** Opening Data supplied block **

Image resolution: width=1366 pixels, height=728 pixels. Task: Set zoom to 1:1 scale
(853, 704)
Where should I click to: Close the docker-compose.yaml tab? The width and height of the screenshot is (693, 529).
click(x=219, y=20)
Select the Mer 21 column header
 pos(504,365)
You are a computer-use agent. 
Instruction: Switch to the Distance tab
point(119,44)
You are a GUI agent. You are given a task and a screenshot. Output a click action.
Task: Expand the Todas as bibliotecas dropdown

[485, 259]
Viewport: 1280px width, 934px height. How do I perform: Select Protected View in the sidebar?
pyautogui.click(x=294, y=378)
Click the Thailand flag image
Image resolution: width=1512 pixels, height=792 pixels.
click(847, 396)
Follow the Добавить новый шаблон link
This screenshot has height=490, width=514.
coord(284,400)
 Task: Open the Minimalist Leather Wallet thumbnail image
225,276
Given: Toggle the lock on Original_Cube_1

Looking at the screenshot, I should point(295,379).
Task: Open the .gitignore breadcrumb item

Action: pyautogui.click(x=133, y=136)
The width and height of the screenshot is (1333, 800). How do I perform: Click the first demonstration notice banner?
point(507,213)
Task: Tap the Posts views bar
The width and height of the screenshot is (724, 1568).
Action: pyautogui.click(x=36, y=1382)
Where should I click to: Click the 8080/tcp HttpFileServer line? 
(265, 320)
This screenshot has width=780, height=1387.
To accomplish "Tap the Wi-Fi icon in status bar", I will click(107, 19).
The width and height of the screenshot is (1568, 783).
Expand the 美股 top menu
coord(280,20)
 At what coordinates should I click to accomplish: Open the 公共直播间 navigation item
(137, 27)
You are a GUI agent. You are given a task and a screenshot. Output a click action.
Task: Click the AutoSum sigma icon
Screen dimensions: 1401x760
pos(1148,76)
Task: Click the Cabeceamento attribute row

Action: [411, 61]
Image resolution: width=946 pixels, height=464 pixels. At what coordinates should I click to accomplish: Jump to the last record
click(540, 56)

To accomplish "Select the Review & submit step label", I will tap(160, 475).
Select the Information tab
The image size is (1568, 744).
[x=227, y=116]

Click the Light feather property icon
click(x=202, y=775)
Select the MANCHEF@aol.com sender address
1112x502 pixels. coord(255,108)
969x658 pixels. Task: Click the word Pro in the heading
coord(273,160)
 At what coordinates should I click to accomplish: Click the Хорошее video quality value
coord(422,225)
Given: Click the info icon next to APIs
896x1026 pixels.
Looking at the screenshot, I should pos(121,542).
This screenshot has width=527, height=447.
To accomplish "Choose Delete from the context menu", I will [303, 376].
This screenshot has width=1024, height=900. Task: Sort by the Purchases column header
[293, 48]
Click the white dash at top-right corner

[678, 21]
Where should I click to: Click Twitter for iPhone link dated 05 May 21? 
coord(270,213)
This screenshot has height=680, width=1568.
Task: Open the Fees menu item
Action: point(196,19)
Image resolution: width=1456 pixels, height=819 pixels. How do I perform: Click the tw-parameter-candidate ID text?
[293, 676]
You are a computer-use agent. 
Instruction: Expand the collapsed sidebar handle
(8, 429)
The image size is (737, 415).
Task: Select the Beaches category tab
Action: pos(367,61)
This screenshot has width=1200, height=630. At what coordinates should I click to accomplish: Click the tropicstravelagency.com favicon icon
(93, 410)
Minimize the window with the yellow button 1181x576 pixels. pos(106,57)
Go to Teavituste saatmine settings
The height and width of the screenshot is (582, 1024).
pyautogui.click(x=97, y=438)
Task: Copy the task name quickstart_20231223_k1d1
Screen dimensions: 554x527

** Closing Data supplied block **

§ **Your goal**
Exactly the lines from the one containing "Select the MANCHEF@aol.com sender address" to the final line of the data, both included, should be printed, and nothing more.

§ **Exercise output**
Select the MANCHEF@aol.com sender address
1112x502 pixels. coord(255,108)
969x658 pixels. Task: Click the word Pro in the heading
coord(273,160)
 At what coordinates should I click to accomplish: Click the Хорошее video quality value
coord(422,225)
Given: Click the info icon next to APIs
896x1026 pixels.
Looking at the screenshot, I should pos(121,542).
This screenshot has width=527, height=447.
To accomplish "Choose Delete from the context menu", I will [303, 376].
This screenshot has width=1024, height=900. Task: Sort by the Purchases column header
[293, 48]
Click the white dash at top-right corner

[678, 21]
Where should I click to: Click Twitter for iPhone link dated 05 May 21? 
coord(270,213)
This screenshot has height=680, width=1568.
Task: Open the Fees menu item
Action: point(196,19)
Image resolution: width=1456 pixels, height=819 pixels. How do I perform: Click the tw-parameter-candidate ID text?
[293, 676]
You are a computer-use agent. 
Instruction: Expand the collapsed sidebar handle
(8, 429)
The image size is (737, 415).
Task: Select the Beaches category tab
Action: pos(367,61)
This screenshot has width=1200, height=630. At what coordinates should I click to accomplish: Click the tropicstravelagency.com favicon icon
(93, 410)
Minimize the window with the yellow button 1181x576 pixels. pos(106,57)
Go to Teavituste saatmine settings
The height and width of the screenshot is (582, 1024).
pyautogui.click(x=97, y=438)
Task: Copy the task name quickstart_20231223_k1d1
Screen dimensions: 554x527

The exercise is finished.